Contents

viewController(withRestorationIdentifierPath:coder:)

Requests the view controller that corresponds to the specified identifier information.

Declaration

static func viewController(withRestorationIdentifierPath identifierComponents: [String], coder: NSCoder) -> UIViewController?

Parameters

  • identifierComponents:

    An array of Nsstring objects corresponding to the restoration identifiers of the desired view controller and all of its ancestors in the view controller hierarchy. The last value in the array is the restoration identifier of the desired view controller. Earlier entries represent the restoration identifiers of its ancestors.

  • coder:

    The keyed archiver containing the app’s saved state information.

Mentioned in

Return Value

The view controller object to use or nil if you do not want to restore this view controller now.

Discussion

Your implementation of this method should create (or find) the corresponding view controller object and return it. If your restoration class determines that it doesn’t make sense to display this view controller now, it may return nil from this method to prevent that view controller (and its children) from being added to your interface during the restoration process.

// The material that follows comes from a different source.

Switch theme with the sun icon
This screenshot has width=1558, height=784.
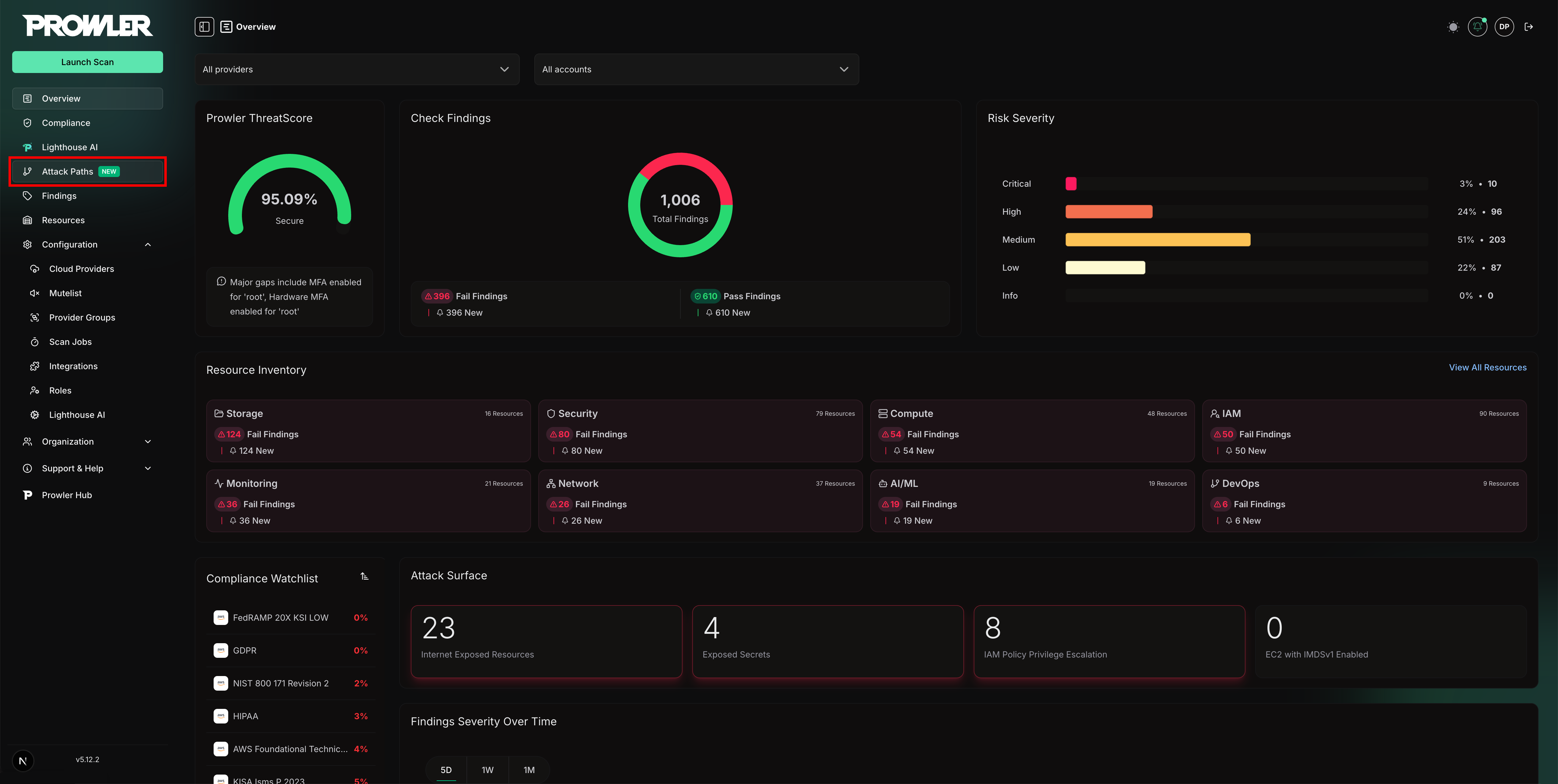tap(1453, 26)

You use the strings in the identifierComponents parameter to identify the view controller being requested. The view controllers in your app form a hierarchy. At the root of this hierarchy is the window’s root view controller, which itself may present or embed other view controllers. Those presented or embedded view controllers may themselves present and embed other view controllers. The result is a hierarchy of view controller relationships, with each presented or embedded view controller becoming a child of the view controller that presented or embedded it. The strings in the identifierComponents array identify the path through this hierarchy from the root view controller to the desired view controller.

It isn’t always necessary to create a new view controller object in your implementation of this method. You can also return an existing view controller object that was created by another means. For example, if the view controller had already been loaded from a storyboard file, you’d return that object rather than create a new one.

Your implementation of this method may use any data in the provided coder to assist in the restoration process. However, you don’t need to restore the entire state of the view controller at this point. During a later pass, view controllers that define a decodeRestorableState(with:) method are given a chance to restore their state from the same coder object.